I've never been a big person for going camping. I love the outdoors, I don't mind using sleeping bags, and I quite like going out for walks. I think that it has to do with sleeping in a tent. Wait there a second, I have no problems sleeping in a tent, I think I'm traumatised.

Alright, maybe it's not that I don't like camping but I do like my creature comforts. I like waking up in a bed in the morning. So I'll phrase this differently, I'm not a big fan of camping.

When I was a child I was in the cubs (not the baseball team but the cub scouts), and every summer we went on weekends away with other groups. On my first trip (I was nine at the time) it was a mixed camp with brownie groups.

It was easy to remember which tent I was in, as it was the third from the end of the line of tents. So after a long day out I was extremely tired by the evening (We were meant to watch a film but I fell asleep before it even started), so was taken to bed early.

The adult taking me back to my tent wasn't from my group, so asked me which tent I was in. I replied that it was the third one from the end. Little did I know that a couple of other packs joined us on the Saturday, so my tent was no longer the third from the end.

After a good night's sleep I woke up to the view of a bunch of girl faces looking at me saying "Oh look it's a boy", and "Can we keep him". I ended up in a tent with a bunch of ten year old girls who spent the whole night wandering what to do with this random boy they found in their tent.

I didn't get into too much trouble. Well not as much as I did when I was seventeen...

My girlfriend at the time (who was also seventeen) was allowed to go on holiday with me to my grand father's house in Donegal. The week she would make it was a different one from when the rest of my family would be there, so it was decided that I would be spending two weeks there rather than one. The first week would be with my family and my girlfriend would be with me for the second week.

There was nothing to worry about, as we would be under the supervision of my aunt Noreen. As the house was going to be full on the second week, I was going to sleep in a tent in the back garden while Ruth would sleep in the main house sharing a room with some of my cousins.

Well, that was the plan anyway. Unfortunately there was no overlap between the time my family leaving and Ruth arriving.
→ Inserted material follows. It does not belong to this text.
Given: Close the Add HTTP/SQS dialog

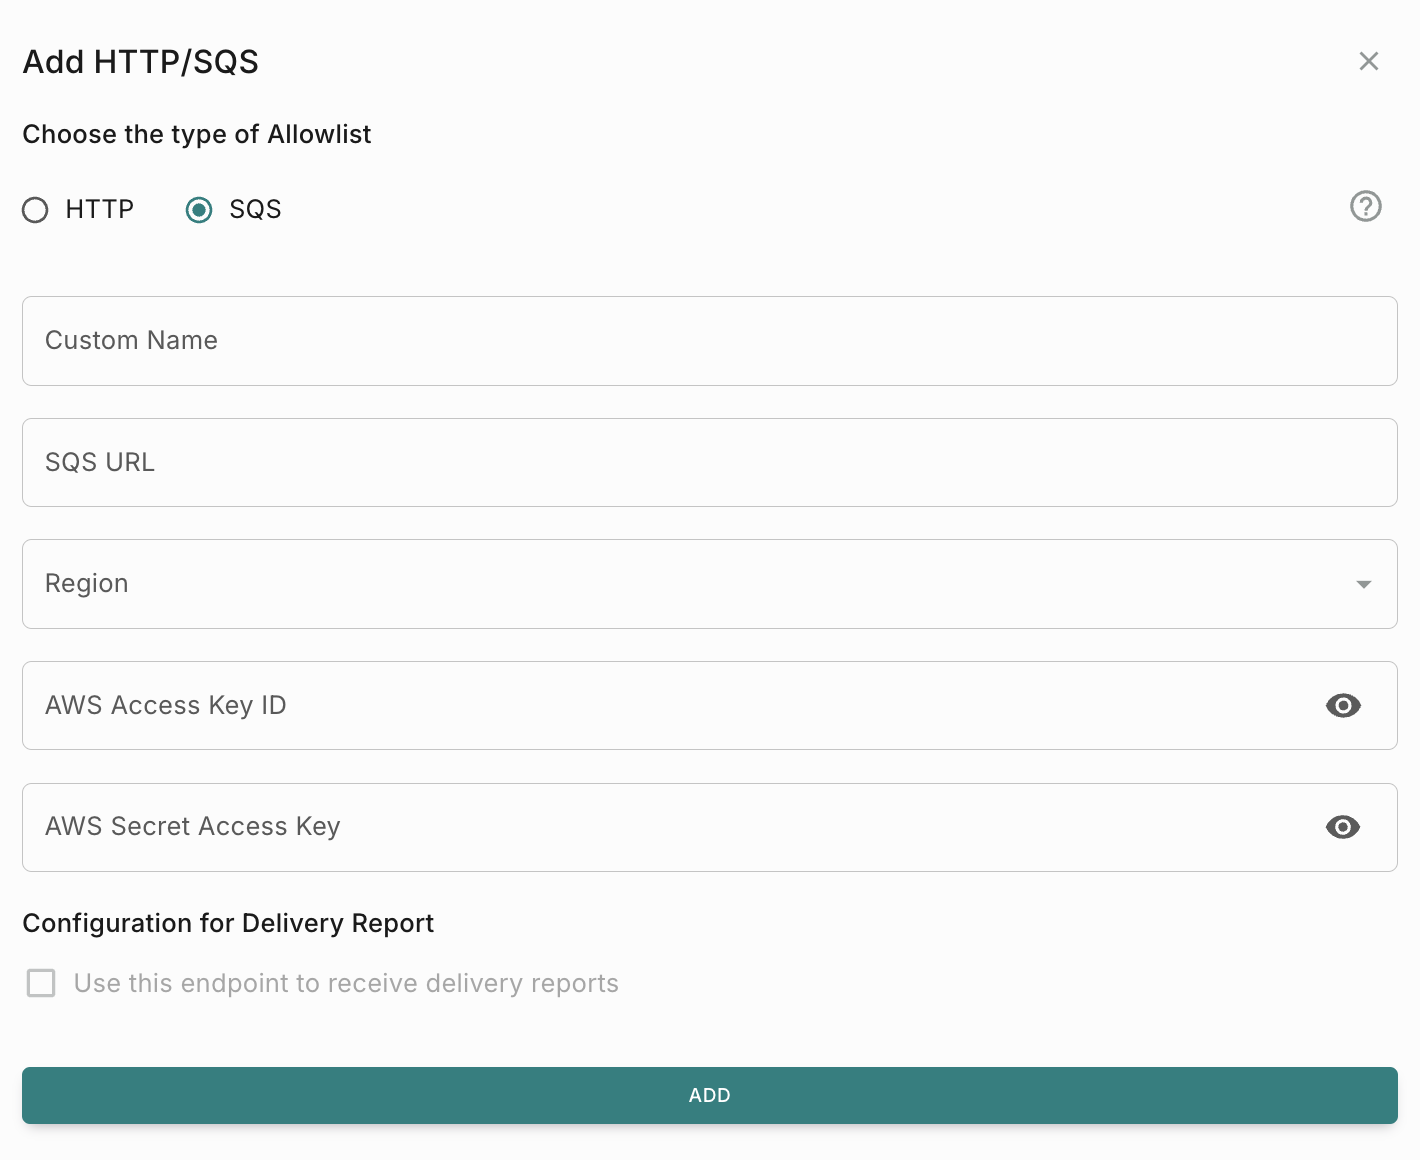Looking at the screenshot, I should click(1368, 61).
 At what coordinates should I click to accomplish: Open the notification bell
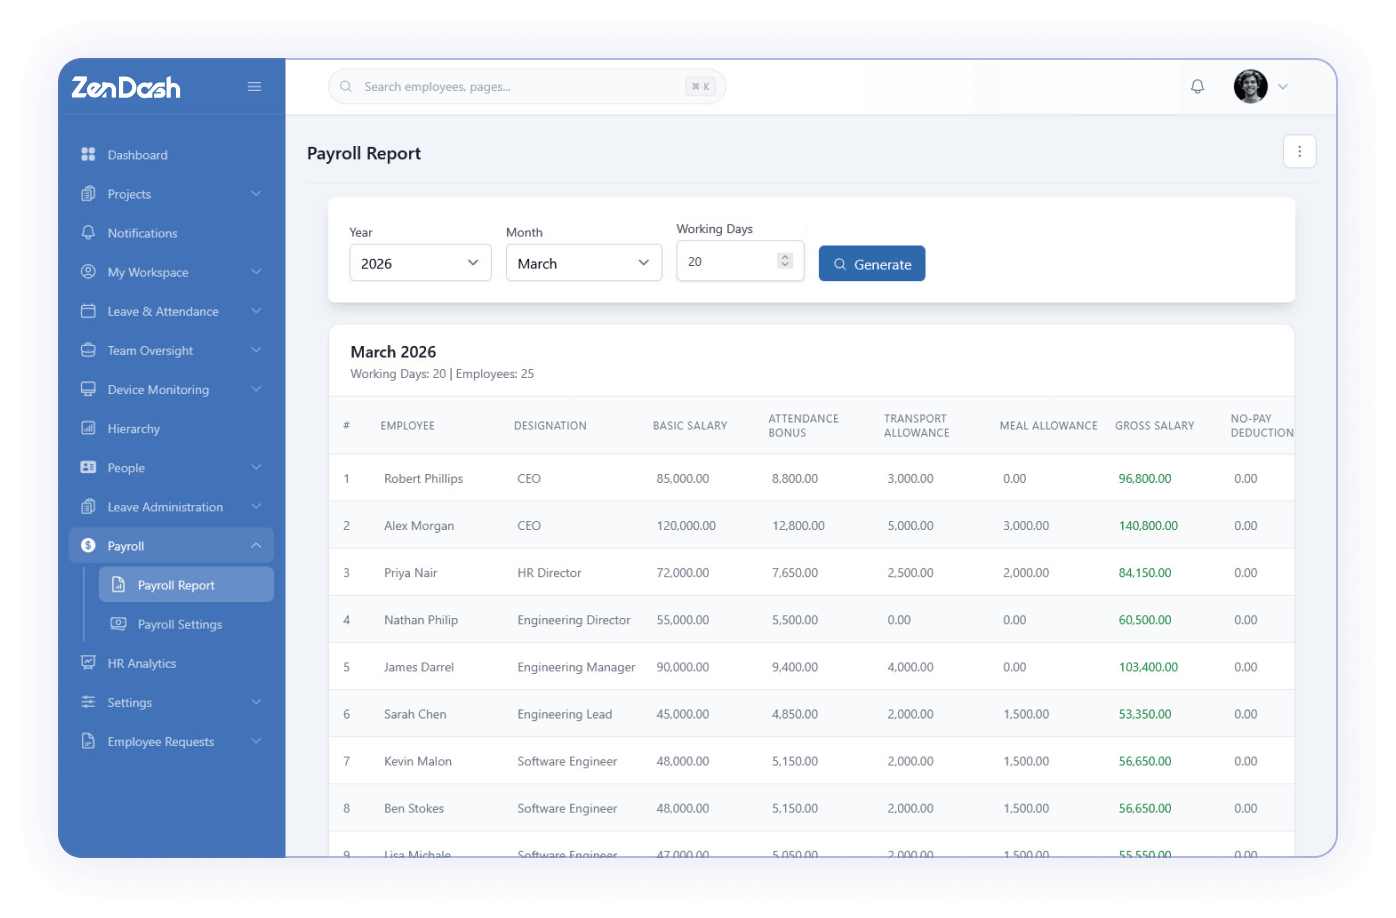[1197, 86]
So after some quick talking, we were able to convince my aunt that both sets of parents were OK with the idea of both of us sharing the tent.

Now you dirty minded fools, stop going down that dirt track. Nothing happened, mainly because things like that didn't really cross our minds. I found out later, that my uncle Eamonn was dispatched on a nightly basis to make sure that we didn't get up to anything. He thought it was quite funny how my girlfirend and I would be up to two o'clock in the morning just chatting. By the end of the week, he wanted to burst in on us to give us pointers into what we should be doing.

Anyway, I honestly thought that we had got away with it. You see, the house in Donegal didn't have a phone, and as we weren't doing anything... No harm. No foul. I couldn't have been more wrong.

We got the coach back to Derry, and as it pulled into the bus station, we noticed that her parents and my mother were waiting for us. Sixteen years later, and I can still feel vibrations in my head from the shouting I endured. I'm surprised that we weren't dragged off to the local church to get married off, then and there.

Maybe that's why I don't do camping.